The catecholamines produced by these tumours and their breakdown products can circulate in excess and can result in unusual symptoms. Classically, these tumours secrete these hormones in an episodic fashion, leading to acute episodes of headache, facial flushing, anxiety, sweating and high blood pressure. In between episodes, you may feel fine and some patients may be completely symptom free. The problem may also be identified when having a scan for a different reason (adrenal incidentaloma) or if you react unusually to other medical treatment (eg. when undergoing sedation/anaesthetic for an unrelated matter). Without management a phaeochromocytoma or paraganglioma can be dangerous and requires prompt recognition, confirmation of the diagnosis and management.
As with many adrenal problems, investigation involves imaging, blood tests and urine tests. There are many different types of investigation available and your ANZES recognised endocrine surgeon will be able to guide you through this. In most cases, the diagnosis is evident on the initial screening tests.
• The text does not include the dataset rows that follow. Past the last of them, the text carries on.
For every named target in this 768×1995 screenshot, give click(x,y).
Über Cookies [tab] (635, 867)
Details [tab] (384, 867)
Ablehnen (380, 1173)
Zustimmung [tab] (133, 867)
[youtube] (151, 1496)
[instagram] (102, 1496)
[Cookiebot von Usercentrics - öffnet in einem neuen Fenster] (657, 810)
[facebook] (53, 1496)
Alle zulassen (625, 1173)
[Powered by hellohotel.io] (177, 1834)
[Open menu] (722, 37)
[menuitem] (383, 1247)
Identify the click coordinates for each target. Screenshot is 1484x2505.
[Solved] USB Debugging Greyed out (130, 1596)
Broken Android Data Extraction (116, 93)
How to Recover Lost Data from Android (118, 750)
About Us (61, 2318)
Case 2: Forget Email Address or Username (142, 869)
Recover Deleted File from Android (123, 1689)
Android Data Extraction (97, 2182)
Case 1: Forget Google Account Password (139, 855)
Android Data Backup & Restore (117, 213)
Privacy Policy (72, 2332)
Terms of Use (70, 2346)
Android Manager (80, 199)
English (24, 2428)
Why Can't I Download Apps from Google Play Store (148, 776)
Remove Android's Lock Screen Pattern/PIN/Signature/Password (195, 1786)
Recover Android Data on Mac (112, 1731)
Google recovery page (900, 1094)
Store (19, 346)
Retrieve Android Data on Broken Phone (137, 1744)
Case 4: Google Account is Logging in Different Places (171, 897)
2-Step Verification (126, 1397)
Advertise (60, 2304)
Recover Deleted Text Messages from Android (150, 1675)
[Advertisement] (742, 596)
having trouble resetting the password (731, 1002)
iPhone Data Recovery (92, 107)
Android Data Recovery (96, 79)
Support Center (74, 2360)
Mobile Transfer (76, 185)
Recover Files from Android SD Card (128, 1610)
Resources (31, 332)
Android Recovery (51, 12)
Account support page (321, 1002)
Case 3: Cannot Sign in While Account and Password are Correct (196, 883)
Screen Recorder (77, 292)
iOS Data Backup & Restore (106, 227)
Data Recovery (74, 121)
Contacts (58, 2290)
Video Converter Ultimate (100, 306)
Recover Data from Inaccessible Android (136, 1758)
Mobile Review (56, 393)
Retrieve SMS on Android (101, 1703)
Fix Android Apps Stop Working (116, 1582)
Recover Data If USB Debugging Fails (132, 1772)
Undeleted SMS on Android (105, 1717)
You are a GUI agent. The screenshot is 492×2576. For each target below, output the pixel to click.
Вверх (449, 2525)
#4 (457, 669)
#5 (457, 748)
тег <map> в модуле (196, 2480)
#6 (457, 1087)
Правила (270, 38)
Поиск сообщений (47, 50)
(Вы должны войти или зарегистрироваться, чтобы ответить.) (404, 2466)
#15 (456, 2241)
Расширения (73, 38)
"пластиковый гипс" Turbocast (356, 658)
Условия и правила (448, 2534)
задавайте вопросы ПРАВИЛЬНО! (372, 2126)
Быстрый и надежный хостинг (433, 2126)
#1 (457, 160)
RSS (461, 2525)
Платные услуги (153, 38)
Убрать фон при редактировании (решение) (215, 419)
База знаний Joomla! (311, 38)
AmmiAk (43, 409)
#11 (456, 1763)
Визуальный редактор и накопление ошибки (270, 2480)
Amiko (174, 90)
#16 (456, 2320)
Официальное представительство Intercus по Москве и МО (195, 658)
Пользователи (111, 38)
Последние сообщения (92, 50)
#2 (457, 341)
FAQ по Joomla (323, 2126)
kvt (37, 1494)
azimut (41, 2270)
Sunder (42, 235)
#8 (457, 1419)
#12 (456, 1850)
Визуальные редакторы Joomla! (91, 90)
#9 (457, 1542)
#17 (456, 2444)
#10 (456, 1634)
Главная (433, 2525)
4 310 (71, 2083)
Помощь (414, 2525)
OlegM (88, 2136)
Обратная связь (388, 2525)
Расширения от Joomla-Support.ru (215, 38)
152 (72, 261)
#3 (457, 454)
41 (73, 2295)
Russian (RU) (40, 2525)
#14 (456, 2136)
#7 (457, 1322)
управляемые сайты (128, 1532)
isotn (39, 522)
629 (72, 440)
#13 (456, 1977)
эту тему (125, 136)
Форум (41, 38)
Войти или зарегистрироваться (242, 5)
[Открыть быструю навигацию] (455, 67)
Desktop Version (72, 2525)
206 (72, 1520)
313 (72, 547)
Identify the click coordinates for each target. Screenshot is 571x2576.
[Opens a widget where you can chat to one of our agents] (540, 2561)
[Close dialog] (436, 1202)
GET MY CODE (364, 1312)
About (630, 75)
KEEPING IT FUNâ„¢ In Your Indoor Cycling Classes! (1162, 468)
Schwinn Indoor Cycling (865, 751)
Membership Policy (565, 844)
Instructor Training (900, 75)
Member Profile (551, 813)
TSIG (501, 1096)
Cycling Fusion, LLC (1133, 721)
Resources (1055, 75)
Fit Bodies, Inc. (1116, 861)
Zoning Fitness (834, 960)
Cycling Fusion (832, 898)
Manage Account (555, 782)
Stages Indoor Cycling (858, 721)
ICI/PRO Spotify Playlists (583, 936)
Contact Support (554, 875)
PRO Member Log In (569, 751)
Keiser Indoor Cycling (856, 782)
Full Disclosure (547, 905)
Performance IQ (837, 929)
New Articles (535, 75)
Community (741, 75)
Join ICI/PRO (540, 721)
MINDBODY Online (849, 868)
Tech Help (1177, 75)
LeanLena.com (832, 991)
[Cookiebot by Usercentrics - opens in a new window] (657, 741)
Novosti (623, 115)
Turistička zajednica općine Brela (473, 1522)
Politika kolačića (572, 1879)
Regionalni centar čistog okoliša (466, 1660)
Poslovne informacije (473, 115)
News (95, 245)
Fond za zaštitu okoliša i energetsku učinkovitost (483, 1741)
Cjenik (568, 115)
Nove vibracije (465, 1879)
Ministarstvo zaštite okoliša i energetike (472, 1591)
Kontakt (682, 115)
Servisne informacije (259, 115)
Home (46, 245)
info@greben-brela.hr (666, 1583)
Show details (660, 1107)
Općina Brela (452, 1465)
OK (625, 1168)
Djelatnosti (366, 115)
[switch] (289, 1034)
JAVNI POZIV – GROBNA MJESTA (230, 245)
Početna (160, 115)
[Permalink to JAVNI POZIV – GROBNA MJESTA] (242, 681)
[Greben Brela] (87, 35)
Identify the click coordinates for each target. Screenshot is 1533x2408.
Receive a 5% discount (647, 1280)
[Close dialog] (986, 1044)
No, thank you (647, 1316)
Once the diagnosis is secured, management should commence quickly. Whilst surgery is generally the next logical step to remove the tumour this cannot be undertaken until the patient is prepared with medication that reduces the impact of the excessively elevated circulating catecholamines. This is because any attempt to manipulate the tumour during the operation can lead to a further surge in catecholamines that can cause problems with blood pressure. It is for this reason that a multidisciplinary team is generally involved in the care of patients with PPGL and medicine required to prepare for surgery will generally be managed by an endocrinologist.
Once adequately prepared, surgical removal of the catecholamine producing tumour (adrenalectomy) is the only way to cure the problem. Experience tells us that this is usually the single most useful way of managing the problem and will ensure that problems associated with the catecholamine excess are corrected. Your ANZES recognised endocrine surgeon will be able to assist you in making these decisions about your health.
Being a neuroendocrine disease, Professor Gundara has a special interest in PPGL and was fortunate to have trained in Australia’s leading research (Kolling Institute) and endocrine surgical unit (Royal North Shore Hospital) when it comes to this disease. He maintains an active research brief in this area.